Friday, September 28, 2012

Crazy Wisdom - THIS Buddhist Film Festival

Very perspective and mind provoking especially to those that deem themselves righteous. haha! Its a biography about the late Chogyam Trungpa Rinpoche. According to the synposis , he is called the greatest spiritual leader as well as the bad boy of buddhism. I am sure he can't be bothered over this two title.

I would not repeat the content of the film but just my own after-thoughts. He drinks, smoke, and have a wife. People see it as Rinpoche trying to humble himself to get close to his western students. Some might just heuristically labels him as monk gone astray with full of self-justification. I see him as a living Bodhisattva. To me, I feel that he is trying to remind others not to get fixed to conventions in all his intention or this is just how liberating is for a mind of a enlightened being.

There is no mention that he goes any ways to correct someone but rather pointing out that their habits (be it good or bad) are not fixed but just another phenomena of impermanence. People who are not successful in changing their bad old habits are due to seeing their old ways hard to change. So Rinpoche does not resort to long brainwashing sermons to teach the hippies.

To see his practice upon reflection of Buddhism practice, we are always easy victims of our grasping mind. Very often, once we gain a new concept that breaks our old ways, this new concept is the new attachment. We are just like walking on quicksand. Going full force to drag one leg out resulting in sinking of another leg. Buddha is his teachings, his main ideology is change, impermanence as well as non-attachment. And so, should we get ourselves fixated to certain rituals or practice. I personally don't see it as alignment to the path. Not to say the rituals or practice are wrong but seek the true meaning of the practice after shelling away the forms is more important.
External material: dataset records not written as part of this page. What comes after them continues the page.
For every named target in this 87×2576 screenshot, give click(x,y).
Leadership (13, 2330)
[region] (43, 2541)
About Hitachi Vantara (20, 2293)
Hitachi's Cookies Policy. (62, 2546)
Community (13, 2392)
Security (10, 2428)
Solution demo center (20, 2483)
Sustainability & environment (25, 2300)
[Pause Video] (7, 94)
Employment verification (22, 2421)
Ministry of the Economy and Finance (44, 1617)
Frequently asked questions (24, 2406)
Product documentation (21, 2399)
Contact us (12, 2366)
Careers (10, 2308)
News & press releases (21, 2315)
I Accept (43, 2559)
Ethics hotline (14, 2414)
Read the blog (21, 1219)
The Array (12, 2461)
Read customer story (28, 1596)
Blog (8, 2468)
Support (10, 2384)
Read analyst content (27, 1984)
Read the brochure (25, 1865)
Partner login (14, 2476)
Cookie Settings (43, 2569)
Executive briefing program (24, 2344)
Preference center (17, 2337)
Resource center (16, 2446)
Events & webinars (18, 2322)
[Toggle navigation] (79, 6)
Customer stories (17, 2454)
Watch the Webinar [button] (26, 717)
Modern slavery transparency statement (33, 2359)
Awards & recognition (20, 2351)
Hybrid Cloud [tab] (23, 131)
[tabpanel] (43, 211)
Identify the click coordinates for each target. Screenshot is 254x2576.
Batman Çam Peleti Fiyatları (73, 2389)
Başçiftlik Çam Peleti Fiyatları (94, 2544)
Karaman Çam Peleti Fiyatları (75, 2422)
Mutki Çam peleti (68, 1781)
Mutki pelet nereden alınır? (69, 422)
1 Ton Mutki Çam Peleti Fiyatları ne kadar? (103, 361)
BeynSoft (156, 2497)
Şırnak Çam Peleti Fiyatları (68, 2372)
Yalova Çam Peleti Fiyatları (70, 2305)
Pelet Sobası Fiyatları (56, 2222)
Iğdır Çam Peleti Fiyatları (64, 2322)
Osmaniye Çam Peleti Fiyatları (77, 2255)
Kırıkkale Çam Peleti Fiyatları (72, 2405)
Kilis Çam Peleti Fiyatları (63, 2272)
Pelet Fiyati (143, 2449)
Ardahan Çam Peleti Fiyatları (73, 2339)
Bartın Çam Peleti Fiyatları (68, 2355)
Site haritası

"This world can not be saved by religion alone" as mentioned by Rinpoche can be translated as "This world can not be saved by Buddhism alone" if I boldly dares to quote him. When we are fixed to the notion of even  Buddhism, we risk evoking our 'self-ego' as well as those that agrees and don't agrees with you. This world doesn't need another title or status to divide the world more. We seek to be a liberating Buddhist and not a 'Attached Buddhist'.

Buddhism is about compassion and kindness. And its not a patented characteristic of Buddhism. As mentioned in the Sutra, Buddha land has no distinction and that could only be done by smashing down the walls of religion and acknowledging that everyone of us seeks peace and are fundamentally the same. Only than can Samsara gets transformed.

So why are we a Buddhist? Is it by what and how we do our practice?